# 'New' Tweak for AW/JL Thunderjets



## dlw (Aug 17, 1999)

Came across another thing to get AW/JL Tjets to run smoother:

The front axles are practically a brad nail (you all know this), but closely examine the surface near the nail head. It should like like this:

_____
l l
l l
l l


But I've noticed several of my cars' axles look like this:


_____
\ l
l l
l l

you can imagine the hopping that little bulge is causing when a car is running, you can feel it when you hand-spin the axle.
But you can grind down that bulge with a nice grinding stone (like one of the Dremel attachments) and make it smooth like the first figure above.

After grinding off the bulge, the cars all ran much smoother, a couple cars that hopped horribly while running at a decent speed are now very smooth, much to my delight.
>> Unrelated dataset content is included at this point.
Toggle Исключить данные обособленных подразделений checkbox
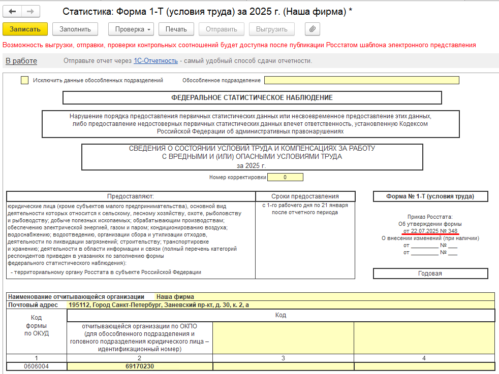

Sorry, but the editor won't let me center the 'nail heads' properly, but the 'axles' are placed right.


----------



## Bill Hall (Jan 6, 2007)

Got it!

Blueprint front axle. :thumbsup:


----------



## ajd350 (Sep 18, 2005)

Good catch! 
You do realize, of course, that now that you've figured this one out, AW will find a new way to sabotage the cars.......LOL

Al


----------



## Bill Hall (Jan 6, 2007)

ajd350 said:


> Good catch!
> You do realize, of course, that now that you've figured this one out, AW will find a new way to sabotage the cars.......LOL
> 
> Al


Thats toooooo funny!

Maybe they'll put some extra "chunks of lumps" in the next batch of tires.:thumbsup:


----------



## Boosted-Z71 (Nov 26, 2007)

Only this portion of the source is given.